Records provided:
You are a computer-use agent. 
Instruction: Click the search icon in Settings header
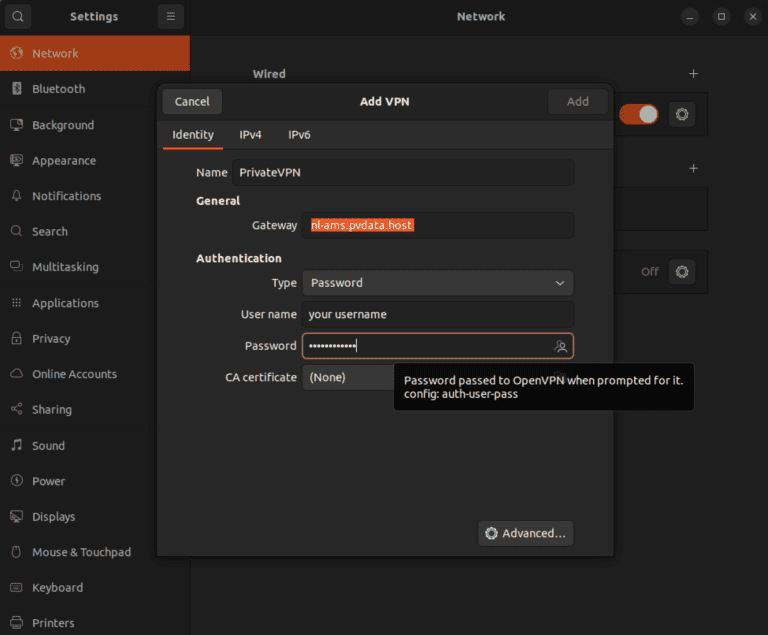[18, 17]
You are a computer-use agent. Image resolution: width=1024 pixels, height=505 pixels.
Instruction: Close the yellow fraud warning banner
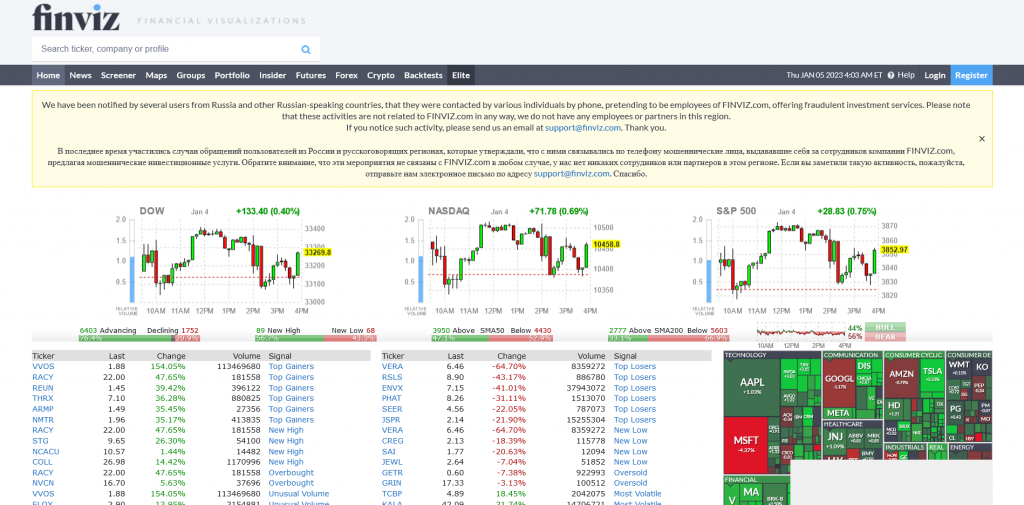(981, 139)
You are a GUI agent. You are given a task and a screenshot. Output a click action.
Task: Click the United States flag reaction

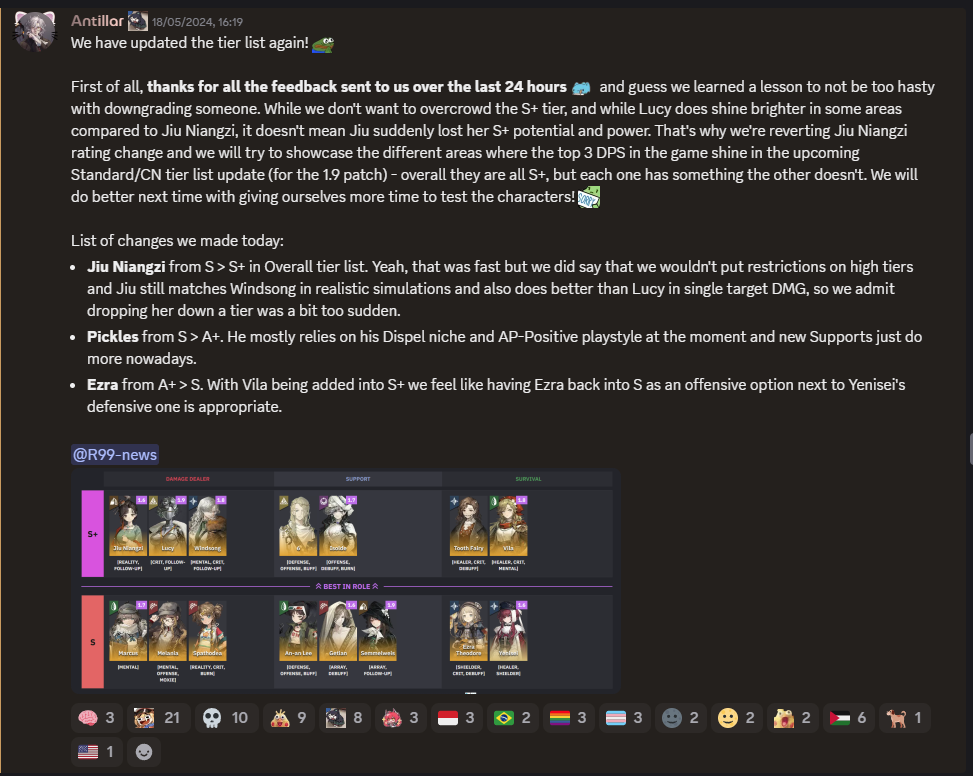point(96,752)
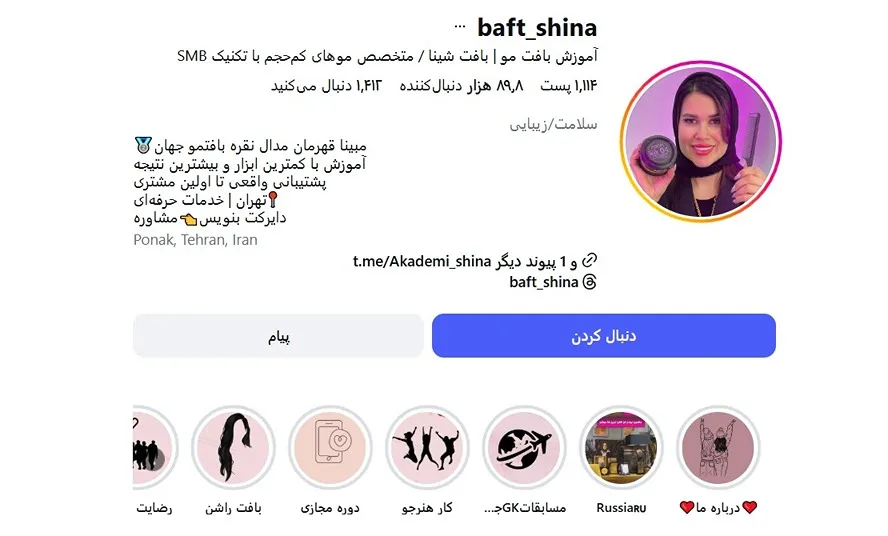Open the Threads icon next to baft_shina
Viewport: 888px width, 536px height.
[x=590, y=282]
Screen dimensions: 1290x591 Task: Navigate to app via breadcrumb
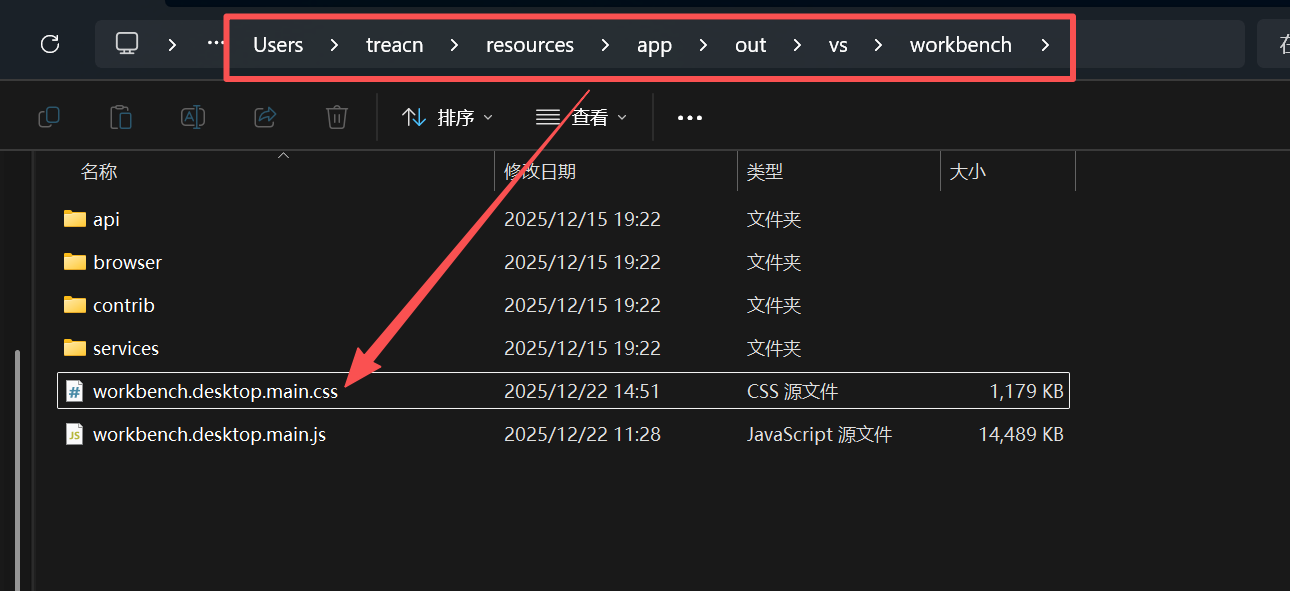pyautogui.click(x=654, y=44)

What to work on:
Reproduce only the lines from the beginning of the data through the line that contains "You are a GUI", both included, and please drop the pictures.

Task response:
You are a computer-use agent. 
Instruction: Click the search icon in Settings header
[18, 17]
You are a computer-use agent. Image resolution: width=1024 pixels, height=505 pixels.
Instruction: Close the yellow fraud warning banner
(981, 139)
You are a GUI agent. You are given a task and a screenshot. Output a click action.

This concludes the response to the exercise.